*Extracted records*:
————————

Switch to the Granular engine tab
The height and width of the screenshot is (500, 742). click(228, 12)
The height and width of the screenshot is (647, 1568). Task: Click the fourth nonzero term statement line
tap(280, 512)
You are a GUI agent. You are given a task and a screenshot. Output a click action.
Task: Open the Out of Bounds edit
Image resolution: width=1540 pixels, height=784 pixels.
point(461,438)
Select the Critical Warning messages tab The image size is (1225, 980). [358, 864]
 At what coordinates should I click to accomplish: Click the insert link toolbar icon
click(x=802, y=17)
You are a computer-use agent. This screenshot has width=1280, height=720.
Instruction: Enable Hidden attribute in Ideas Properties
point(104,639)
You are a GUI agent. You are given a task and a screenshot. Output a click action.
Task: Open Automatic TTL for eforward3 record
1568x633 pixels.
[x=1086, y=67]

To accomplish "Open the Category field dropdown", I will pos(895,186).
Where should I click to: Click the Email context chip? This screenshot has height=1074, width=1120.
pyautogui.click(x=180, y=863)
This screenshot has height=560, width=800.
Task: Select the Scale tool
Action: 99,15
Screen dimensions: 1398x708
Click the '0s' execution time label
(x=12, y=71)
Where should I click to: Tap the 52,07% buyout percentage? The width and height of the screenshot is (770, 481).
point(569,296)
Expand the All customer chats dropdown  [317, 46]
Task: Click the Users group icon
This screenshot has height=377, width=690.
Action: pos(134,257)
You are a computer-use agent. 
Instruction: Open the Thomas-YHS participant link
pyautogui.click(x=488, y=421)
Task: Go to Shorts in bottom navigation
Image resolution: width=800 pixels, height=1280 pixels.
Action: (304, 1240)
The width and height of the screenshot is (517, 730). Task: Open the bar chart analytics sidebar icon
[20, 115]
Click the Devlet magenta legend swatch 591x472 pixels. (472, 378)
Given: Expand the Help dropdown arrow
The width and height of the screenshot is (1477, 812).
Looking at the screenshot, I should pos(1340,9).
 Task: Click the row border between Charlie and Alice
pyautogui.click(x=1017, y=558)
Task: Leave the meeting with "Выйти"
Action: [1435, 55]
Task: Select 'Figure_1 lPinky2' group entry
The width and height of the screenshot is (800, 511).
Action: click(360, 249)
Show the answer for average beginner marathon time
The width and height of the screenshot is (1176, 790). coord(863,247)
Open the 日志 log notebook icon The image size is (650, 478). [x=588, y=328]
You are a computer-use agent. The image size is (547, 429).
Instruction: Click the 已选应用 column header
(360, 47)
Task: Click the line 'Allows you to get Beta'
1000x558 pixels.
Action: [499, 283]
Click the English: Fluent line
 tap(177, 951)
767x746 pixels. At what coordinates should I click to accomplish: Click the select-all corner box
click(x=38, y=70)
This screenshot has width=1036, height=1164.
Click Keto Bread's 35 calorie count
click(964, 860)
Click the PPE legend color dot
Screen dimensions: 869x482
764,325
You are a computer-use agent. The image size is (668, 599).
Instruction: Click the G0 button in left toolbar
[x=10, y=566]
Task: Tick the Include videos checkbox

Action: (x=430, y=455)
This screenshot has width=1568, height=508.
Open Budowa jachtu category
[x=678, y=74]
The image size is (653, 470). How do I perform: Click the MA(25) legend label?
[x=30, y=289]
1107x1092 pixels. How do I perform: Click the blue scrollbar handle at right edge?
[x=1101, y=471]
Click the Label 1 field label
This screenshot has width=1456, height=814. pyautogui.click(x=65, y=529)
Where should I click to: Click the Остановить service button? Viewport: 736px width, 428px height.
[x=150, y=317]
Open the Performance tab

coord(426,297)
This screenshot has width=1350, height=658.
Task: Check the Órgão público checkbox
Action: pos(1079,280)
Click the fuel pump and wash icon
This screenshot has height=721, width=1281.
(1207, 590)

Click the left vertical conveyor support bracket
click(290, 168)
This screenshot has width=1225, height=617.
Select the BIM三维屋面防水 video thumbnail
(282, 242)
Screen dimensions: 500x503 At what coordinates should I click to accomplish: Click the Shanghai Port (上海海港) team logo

————————

*WHAT IS NEEDED*: Could you restate every record word for word?

*WORKED SOLUTION*:
Switch to the Granular engine tab
The height and width of the screenshot is (500, 742). click(228, 12)
The height and width of the screenshot is (647, 1568). Task: Click the fourth nonzero term statement line
tap(280, 512)
You are a GUI agent. You are given a task and a screenshot. Output a click action.
Task: Open the Out of Bounds edit
Image resolution: width=1540 pixels, height=784 pixels.
point(461,438)
Select the Critical Warning messages tab The image size is (1225, 980). [358, 864]
 At what coordinates should I click to accomplish: Click the insert link toolbar icon
click(x=802, y=17)
You are a computer-use agent. This screenshot has width=1280, height=720.
Instruction: Enable Hidden attribute in Ideas Properties
point(104,639)
You are a GUI agent. You are given a task and a screenshot. Output a click action.
Task: Open Automatic TTL for eforward3 record
1568x633 pixels.
[x=1086, y=67]

To accomplish "Open the Category field dropdown", I will pos(895,186).
Where should I click to: Click the Email context chip? This screenshot has height=1074, width=1120.
pyautogui.click(x=180, y=863)
This screenshot has height=560, width=800.
Task: Select the Scale tool
Action: 99,15
Screen dimensions: 1398x708
Click the '0s' execution time label
(x=12, y=71)
Where should I click to: Tap the 52,07% buyout percentage? The width and height of the screenshot is (770, 481).
point(569,296)
Expand the All customer chats dropdown  [317, 46]
Task: Click the Users group icon
This screenshot has height=377, width=690.
Action: pos(134,257)
You are a computer-use agent. 
Instruction: Open the Thomas-YHS participant link
pyautogui.click(x=488, y=421)
Task: Go to Shorts in bottom navigation
Image resolution: width=800 pixels, height=1280 pixels.
Action: (304, 1240)
The width and height of the screenshot is (517, 730). Task: Open the bar chart analytics sidebar icon
[20, 115]
Click the Devlet magenta legend swatch 591x472 pixels. (472, 378)
Given: Expand the Help dropdown arrow
The width and height of the screenshot is (1477, 812).
Looking at the screenshot, I should pos(1340,9).
 Task: Click the row border between Charlie and Alice
pyautogui.click(x=1017, y=558)
Task: Leave the meeting with "Выйти"
Action: [1435, 55]
Task: Select 'Figure_1 lPinky2' group entry
The width and height of the screenshot is (800, 511).
Action: click(360, 249)
Show the answer for average beginner marathon time
The width and height of the screenshot is (1176, 790). coord(863,247)
Open the 日志 log notebook icon The image size is (650, 478). [x=588, y=328]
You are a computer-use agent. The image size is (547, 429).
Instruction: Click the 已选应用 column header
(360, 47)
Task: Click the line 'Allows you to get Beta'
1000x558 pixels.
Action: [499, 283]
Click the English: Fluent line
 tap(177, 951)
767x746 pixels. At what coordinates should I click to accomplish: Click the select-all corner box
click(x=38, y=70)
This screenshot has width=1036, height=1164.
Click Keto Bread's 35 calorie count
click(964, 860)
Click the PPE legend color dot
Screen dimensions: 869x482
764,325
You are a computer-use agent. The image size is (668, 599).
Instruction: Click the G0 button in left toolbar
[x=10, y=566]
Task: Tick the Include videos checkbox

Action: (x=430, y=455)
This screenshot has width=1568, height=508.
Open Budowa jachtu category
[x=678, y=74]
The image size is (653, 470). How do I perform: Click the MA(25) legend label?
[x=30, y=289]
1107x1092 pixels. How do I perform: Click the blue scrollbar handle at right edge?
[x=1101, y=471]
Click the Label 1 field label
This screenshot has width=1456, height=814. pyautogui.click(x=65, y=529)
Where should I click to: Click the Остановить service button? Viewport: 736px width, 428px height.
[x=150, y=317]
Open the Performance tab

coord(426,297)
This screenshot has width=1350, height=658.
Task: Check the Órgão público checkbox
Action: pos(1079,280)
Click the fuel pump and wash icon
This screenshot has height=721, width=1281.
(1207, 590)

Click the left vertical conveyor support bracket
click(290, 168)
This screenshot has width=1225, height=617.
Select the BIM三维屋面防水 video thumbnail
(282, 242)
Screen dimensions: 500x503 At what coordinates should I click to accomplish: Click the Shanghai Port (上海海港) team logo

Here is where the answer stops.